DOCUMENT TEXT →
---
Griffiths: I have five kids. They are all young. I think if you asked them today they would say that they have plans to take over the business. My kids come in and spend time there. They enjoy it.
How is business in 2017?
Griffiths: This year’s fantastic. We haven’t been able to say that about construction in a long time. For a downturn that took so many years to get through, it was difficult. You use a lot of your personal resources. And when things get better you need to bring things back and be in a conservative state. You can’t play it any other way.
Green: I would ditto everything he has said. We have had the best year in the history of the store. People are finally spending money again and re-doing things. The banks are finally lending again.
Mitzi Like: We are in the insurance business so there are certain policies that people must have. We are diversified enough that we never have a real downturn.
How would you rate the Santa Clarita Valley as a place to do business?
Mitzi Like: We love it. The San Fernando Valley where we came from originally is too big. Here you can go to the grocery store and run into people you know. I got involved with the hospital. I’m on the hospital board and Economic Development Board. I can get to the office in less than five minutes. Most of my staff is within 20 minutes.
Green: It’s a great place to raise a family. The small-town feel is nice but it is also still growing.
How has technology changed your business?
Griffiths: Flooring is a little bit backwards when it comes to technology. There are so many set-ups in flooring stores. You can be one guy who does all of the measuring and all of the installing by himself all the way up to a corporation where you have many employees who measure, many employees who order, accountants dedicated to the financing, and warehouse people all separated in different functions. It’s very difficult to build a one-size-fits-all software system. There have been only a couple of solutions for decades. It’s coming.
Green: In furniture, there is technology for the customer. We’ll have televisions above the sofa where the customer can dress the sofa right then and there. We’ll have the samples there too but sometimes it’s hard for someone to picture it. I have salesmen who walk around with a tablet. But before they walked around with a book. We still have both.
How much are you aware of the legacy of your company and your role as the inheritors who keep it going?
Griffiths: It’s a permanent weight. My father was an accountant. He came in with tremendous business acumen. He set things up in a flooring company that are very different than you normally see in a flooring company. He taught me those values and a lot of them are interpersonal. When we say we’ll take care of you that’s what it means. You have to have a sense of a legacy. I have people come up to me and tell me how my Dad dealt with them. It’s kind of a stewardship. When my Dad left I think I felt it more keenly. When he was there he could take care of it and make it OK. When he left I was that guy. There was no backstop, I was the backstop.
Green: It’s on my mind at all times. Customers come in and say “I bought from your Dad 35 years ago.”
Don Like: The one thing I have done is let Mitzi run the business.
What’s the thing you spend time on at work that you wish you didn’t have to spend time on?
Green: Paying bills.
Mitzi Like: Babysitting the staff.
Would your business be any different if it wasn’t in Santa Clarita?
Don Like: I have never lived in a place that gives so much than the people I come in contact with in Santa Clarita.
Green: For us it’s trends out here. Santa Clarita is a very traditional community. A lot of that plays into the kind of furniture they buy.
Griffiths: People want quality here. People want it done right. I don’t think you have those expectations in other areas.
“The one thing I have done is let Mitzi run the business.”
“A lot of people thought I was brought into the business but the way it came about was that we actually did it together.”
“It’s a true family business so if business wasn’t good we would hear about it around the dinner table. If things were good, we were good.”
“You have to have a sense of a legacy.”
---
EXERCISE DATA →
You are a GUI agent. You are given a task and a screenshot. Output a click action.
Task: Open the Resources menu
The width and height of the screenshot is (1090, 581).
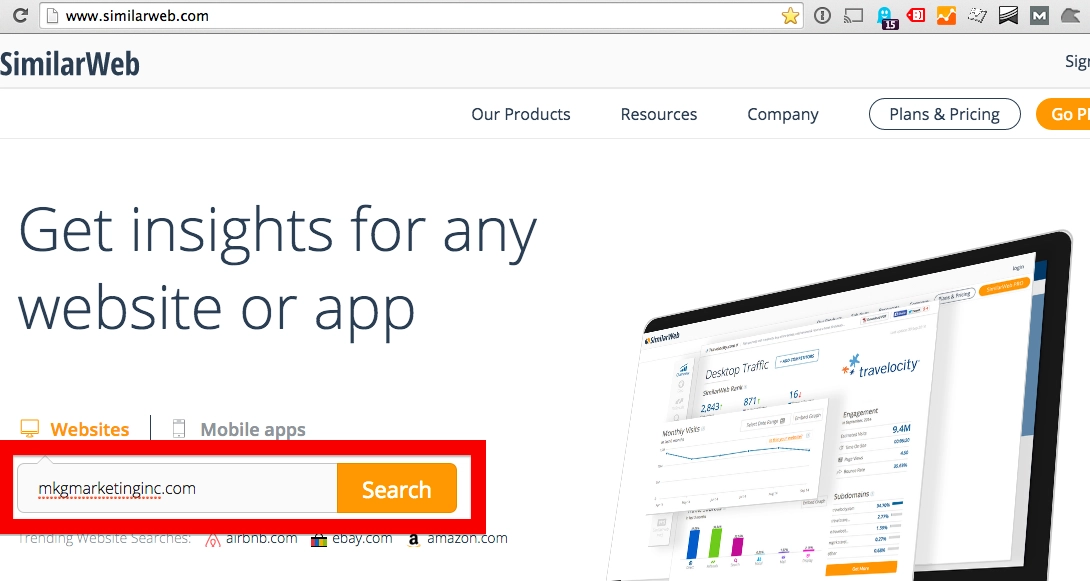(658, 114)
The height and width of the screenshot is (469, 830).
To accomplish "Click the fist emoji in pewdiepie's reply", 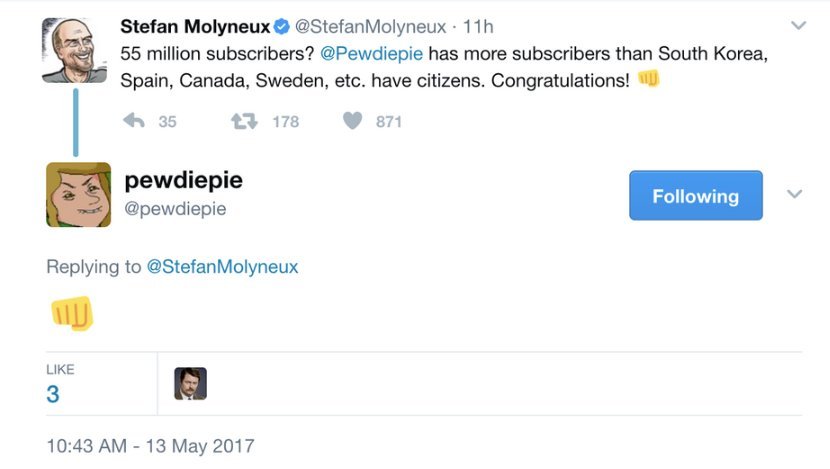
---
QUESTIONS TO ANSWER →
1. Answer these questions from the interview, one line each:
(a) How long does Mitzi Like say it takes her to get to the office?
(b) What was Griffiths's father's profession?
(c) What did Green's salesmen carry before they used tablets?
2. For each statement, say yes or no depending on whether it agrees with the interview, and quote the words that decide it.
(a) Green says his store has had the best year in its history.
(b) Mitzi Like says her insurance business goes through real downturns.
(c) Griffiths says flooring is ahead of other industries in technology.
3. Summarize the interview in three sentences.

SOLUTIONS IN ORDER →
1.
(a) Less than five minutes.
(b) He was an accountant.
(c) A book.

2.
(a) Yes: "We have had the best year in the history of the store."
(b) No: "We are diversified enough that we never have a real downturn."
(c) No: "Flooring is a little bit backwards when it comes to technology."

3. Griffiths and Green call 2017 an excellent year, and Green reports the best year in the store's history as people spend again and banks lend again. The owners praise the Santa Clarita Valley for its small-town feel and describe its customers as traditional and as wanting quality. Griffiths and Green say they feel their fathers' legacy constantly, and they describe flooring as behind in technology while furniture sales now use tablets and televisions.